GOVERNO DE ISOPOR - Eugenio Trujillo Villegas



Eugenio Trujillo Villegas*


A arremetida terrorista que deixou a Colômbia de joelhos nos deixa com várias conclusões fundamentais: Primeiro, temos um governo de isopor, incapaz de enfrentar a gravíssima situação. E, em segundo lugar, o erroneamente denominado “protesto pacífico” não é senão o nome dado a uma operação de guerra urbana, articulada e financiada por uma organização criminosa, preparada com meses de antecedência para derrubar o governo, tomar o poder e impor uma ditadura marxista na Colômbia.

Infelizmente, esta óbvia realidade ainda não foi compreendida pelo presidente Iván Duque, após oito dias de guerra. A Colômbia não tem cabeça! Não há governo e nas ruas das principais cidades há uma verdadeira guerra civil. Grande parte do mobiliário urbano de Bogotá, Medellín e Cali, as três cidades mais importantes da Colômbia, foi destruído por hordas terroristas articuladas, pagas e dirigidas por alguém.

A “paz do Acordo com as FARC

Esta é a “paz” do Acordo com as FARC. E foi o próprio ex-presidente Juan Manuel Santos quem anunciou que a guerra urbana chegaria à Colômbia, como mecanismo de imposição do Acordo que lhe rendeu o Prêmio Nobel. Estabeleceu-se a impunidade total para os terroristas, a liberdade de plantar 200.000 hectares de coca, o suposto direito de transformar o protesto em terrorismo, o controle político que as FARC agora exercem no Congresso e o enorme custo para financiar os acordos com as FARC.

Esta é a consequência inevitável da rendição do Estado. As FARC (Forças Armadas Revolucionárias da Colômbia), o ELN (Exército de Libertação Nacional), os terroristas, os cartéis de drogas, os movimentos indígenas, os infiltrados chavistas venezuelanos e os políticos que lideram essas hordas subversivas do Congresso da República articulam um golpe para derrubar a ordem institucional.
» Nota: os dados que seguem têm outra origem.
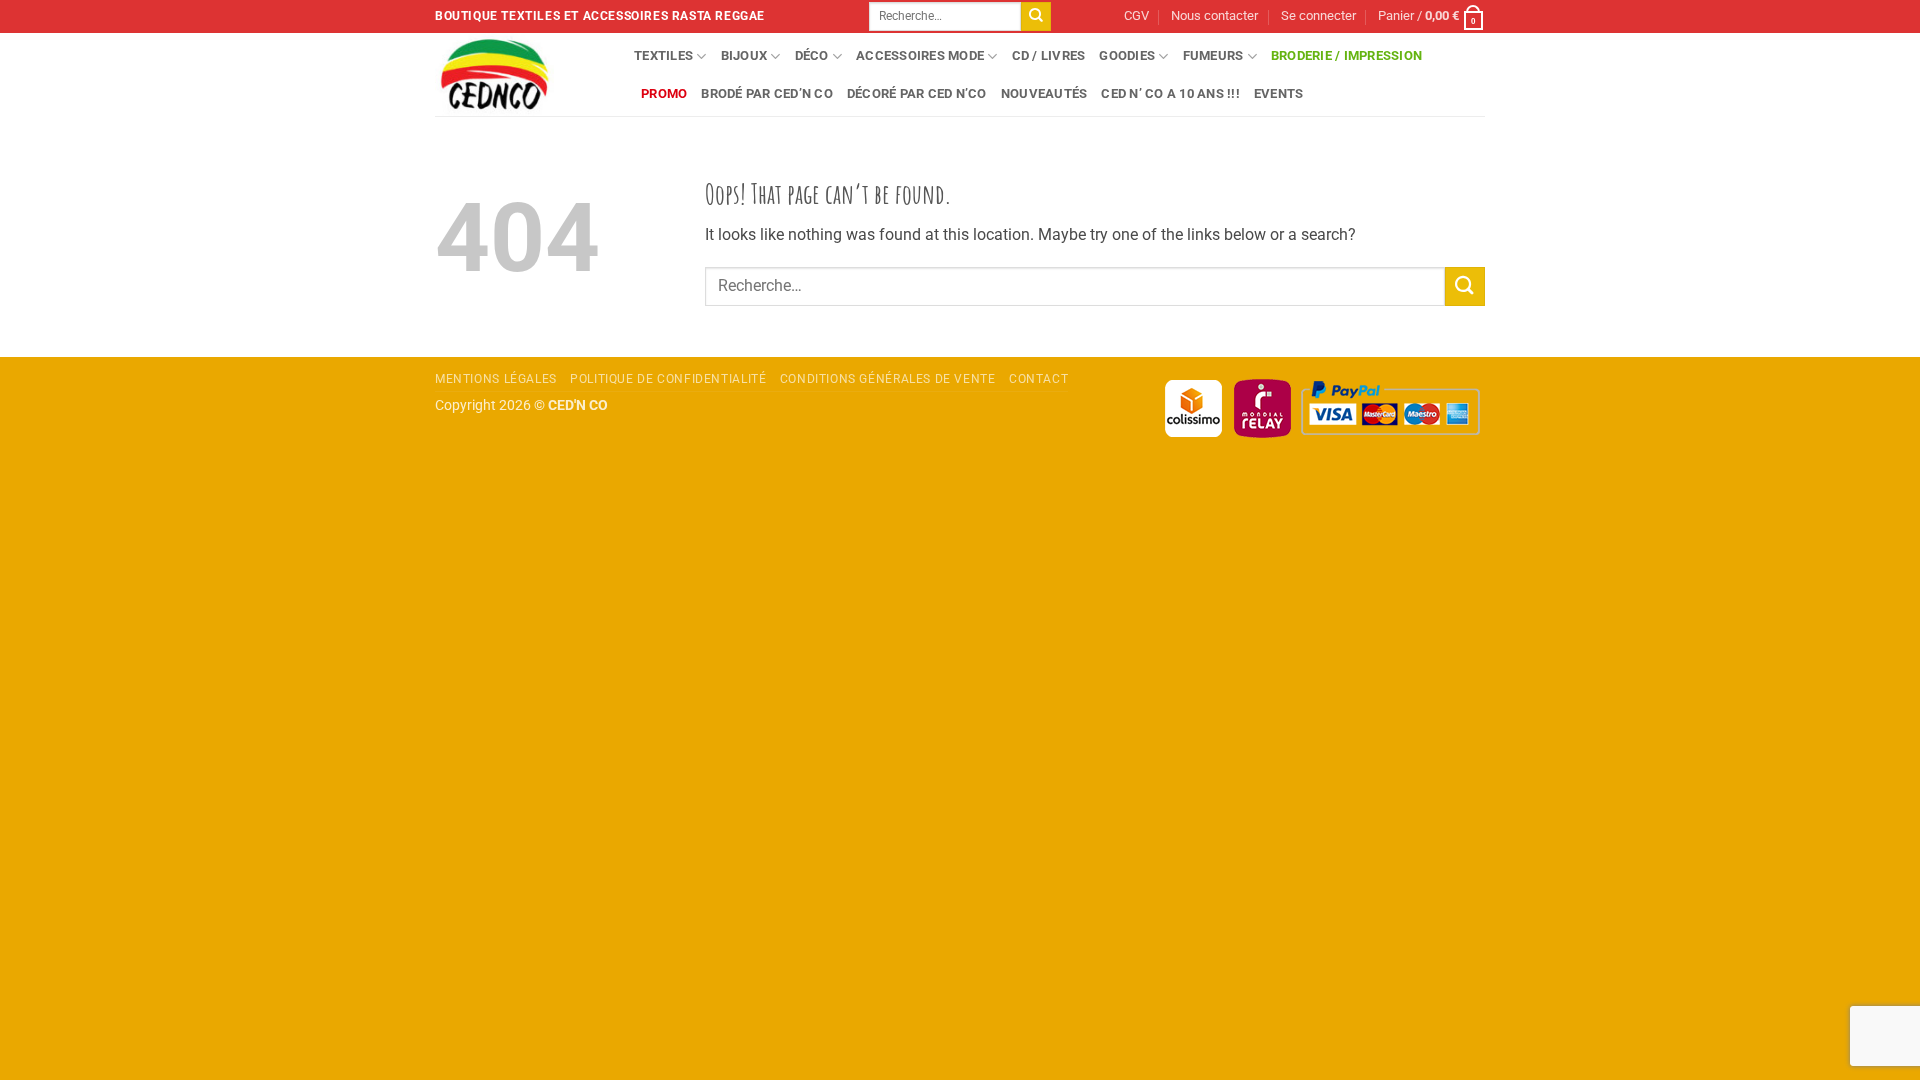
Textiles (663, 55)
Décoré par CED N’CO (917, 93)
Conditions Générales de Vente (888, 379)
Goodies (1127, 55)
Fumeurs (1213, 55)
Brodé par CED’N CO (767, 93)
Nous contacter (1214, 15)
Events (1279, 93)
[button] (1318, 16)
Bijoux (744, 55)
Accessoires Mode (920, 55)
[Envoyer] (1036, 17)
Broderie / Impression (1346, 55)
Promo (664, 93)
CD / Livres (1049, 55)
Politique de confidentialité (668, 379)
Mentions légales (496, 379)
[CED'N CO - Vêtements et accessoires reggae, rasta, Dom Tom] (519, 74)
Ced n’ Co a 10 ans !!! (1170, 93)
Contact (1038, 379)
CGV (1136, 15)
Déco (812, 55)
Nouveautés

Enquanto isso, apesar de ter passado uma semana no meio desse “bogotazo”, o presidente Duque está trancado em seu gabinete, não faz nenhuma declaração pública, não decreta a comoção interna, não dá nenhuma ordem, nem estabelece diretrizes vigorosas para a Polícia e o Exército. Mas, acima de tudo, não põe a cara diante do País, para que os 50 milhões de seus compatriotas sintam que alguém está à frente nos defendendo, sabendo o que está fazendo, e, com mão firme e determinada, comandando de uma nação que enfrenta uma das maiores tempestades de sua história.

Mas não é assim. O presidente tem estado na televisão todos os dias em seu programa diário sobre a pandemia, dizendo-nos para sermos vacinados e usarmos máscara. Sua preocupação é a nomeação de novos ministros e a elaboração de uma nova reforma tributária, como se fosse o mais urgente no momento. Enquanto isso, o País está pegando fogo!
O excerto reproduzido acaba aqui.